• Exercise description:
Report the count of lines containing the word "screenshot" in these records, with no other text.

• Dataset entries:
────────────────

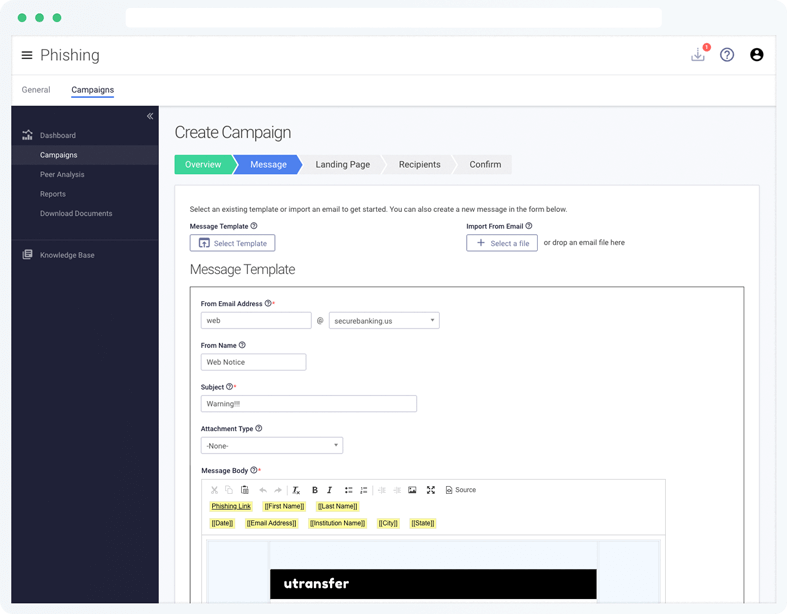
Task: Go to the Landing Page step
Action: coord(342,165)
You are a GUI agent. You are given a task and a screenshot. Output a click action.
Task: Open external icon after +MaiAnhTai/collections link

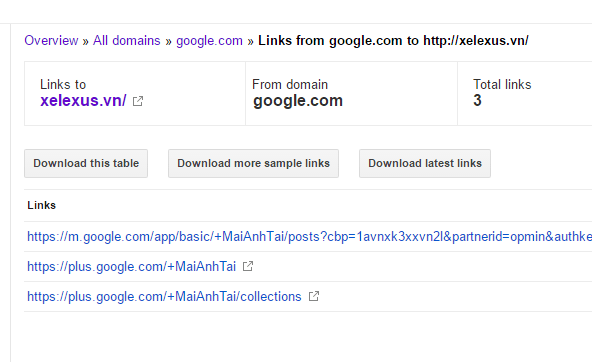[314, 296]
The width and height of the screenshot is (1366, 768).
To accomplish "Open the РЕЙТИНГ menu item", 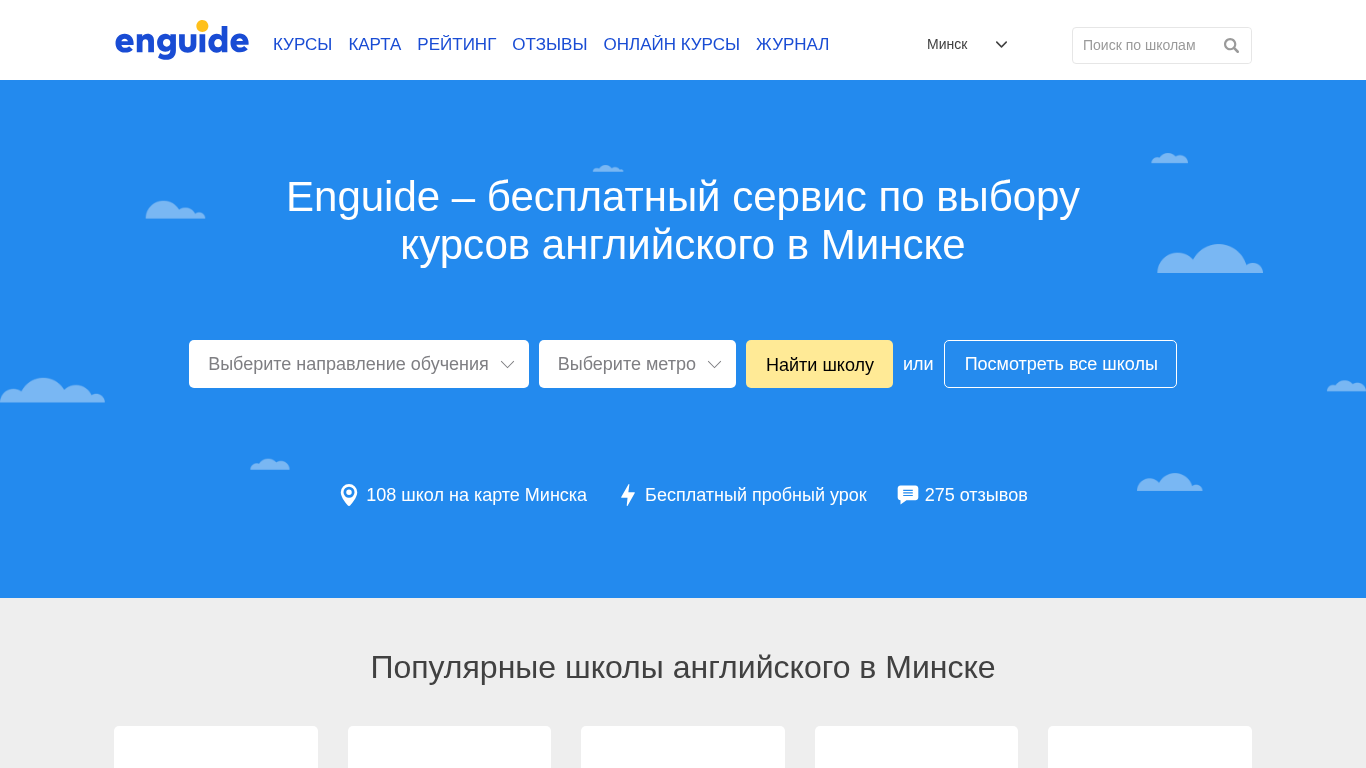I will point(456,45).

────────────────

• Output for this exercise:
2